━━━━━ DATA SUPPLIED ━━━━━

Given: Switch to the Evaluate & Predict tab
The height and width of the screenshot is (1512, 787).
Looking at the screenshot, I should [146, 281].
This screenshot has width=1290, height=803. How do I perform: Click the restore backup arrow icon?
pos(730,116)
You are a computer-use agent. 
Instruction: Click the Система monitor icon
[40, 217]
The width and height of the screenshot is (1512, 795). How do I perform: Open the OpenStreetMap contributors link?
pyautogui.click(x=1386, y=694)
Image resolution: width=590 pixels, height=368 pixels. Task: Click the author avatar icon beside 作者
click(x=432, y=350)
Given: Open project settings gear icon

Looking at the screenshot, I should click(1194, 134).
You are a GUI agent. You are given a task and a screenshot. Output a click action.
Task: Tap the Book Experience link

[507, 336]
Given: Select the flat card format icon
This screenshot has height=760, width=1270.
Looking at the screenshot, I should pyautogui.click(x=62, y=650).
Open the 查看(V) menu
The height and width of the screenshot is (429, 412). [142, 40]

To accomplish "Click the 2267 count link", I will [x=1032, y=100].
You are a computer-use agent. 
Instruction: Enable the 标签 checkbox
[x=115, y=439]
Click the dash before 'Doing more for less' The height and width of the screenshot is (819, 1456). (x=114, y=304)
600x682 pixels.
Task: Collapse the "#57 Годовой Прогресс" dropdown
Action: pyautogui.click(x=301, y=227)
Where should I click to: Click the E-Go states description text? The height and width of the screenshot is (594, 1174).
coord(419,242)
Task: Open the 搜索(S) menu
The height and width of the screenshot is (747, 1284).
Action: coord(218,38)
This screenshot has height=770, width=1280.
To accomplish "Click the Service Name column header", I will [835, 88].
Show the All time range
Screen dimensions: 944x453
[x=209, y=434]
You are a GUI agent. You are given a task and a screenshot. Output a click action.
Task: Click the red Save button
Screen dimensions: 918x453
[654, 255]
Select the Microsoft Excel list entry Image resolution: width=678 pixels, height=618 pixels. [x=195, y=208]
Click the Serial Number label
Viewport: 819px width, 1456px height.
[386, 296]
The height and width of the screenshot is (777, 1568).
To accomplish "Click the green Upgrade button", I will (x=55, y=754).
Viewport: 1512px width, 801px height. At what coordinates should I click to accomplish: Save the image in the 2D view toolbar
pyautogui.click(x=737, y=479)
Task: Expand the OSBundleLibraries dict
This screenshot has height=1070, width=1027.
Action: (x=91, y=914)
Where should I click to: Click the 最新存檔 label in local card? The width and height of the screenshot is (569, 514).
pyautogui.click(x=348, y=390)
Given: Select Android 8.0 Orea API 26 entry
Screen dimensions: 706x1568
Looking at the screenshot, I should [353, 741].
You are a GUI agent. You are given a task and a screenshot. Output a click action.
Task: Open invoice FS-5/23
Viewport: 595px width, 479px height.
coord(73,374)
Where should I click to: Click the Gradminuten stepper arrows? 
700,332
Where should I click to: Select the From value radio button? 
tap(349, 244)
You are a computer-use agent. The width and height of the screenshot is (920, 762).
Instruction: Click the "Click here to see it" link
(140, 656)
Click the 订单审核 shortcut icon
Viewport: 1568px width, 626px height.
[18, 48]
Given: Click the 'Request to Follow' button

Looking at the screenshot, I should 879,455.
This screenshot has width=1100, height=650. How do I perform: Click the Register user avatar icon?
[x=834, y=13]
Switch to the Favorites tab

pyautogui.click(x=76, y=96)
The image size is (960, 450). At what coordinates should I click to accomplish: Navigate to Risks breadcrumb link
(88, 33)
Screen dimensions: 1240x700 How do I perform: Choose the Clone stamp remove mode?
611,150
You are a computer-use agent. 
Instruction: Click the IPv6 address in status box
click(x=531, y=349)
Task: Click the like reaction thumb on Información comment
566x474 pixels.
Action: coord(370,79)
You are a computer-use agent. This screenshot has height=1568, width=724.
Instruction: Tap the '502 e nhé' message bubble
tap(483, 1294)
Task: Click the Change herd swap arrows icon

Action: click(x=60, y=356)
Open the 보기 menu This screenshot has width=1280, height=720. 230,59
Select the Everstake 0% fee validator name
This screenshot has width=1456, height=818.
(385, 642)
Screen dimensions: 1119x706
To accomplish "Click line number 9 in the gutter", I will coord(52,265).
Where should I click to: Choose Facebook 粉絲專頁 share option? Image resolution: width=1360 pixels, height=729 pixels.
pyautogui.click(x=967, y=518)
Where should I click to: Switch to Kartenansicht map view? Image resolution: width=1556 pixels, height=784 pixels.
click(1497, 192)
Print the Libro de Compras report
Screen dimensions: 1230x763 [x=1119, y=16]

━━━━━

# TASK:
Copy every line above in which the string "entry" shows up.

# YOUR RESPONSE:
Select the Microsoft Excel list entry Image resolution: width=678 pixels, height=618 pixels. [x=195, y=208]
Given: Select Android 8.0 Orea API 26 entry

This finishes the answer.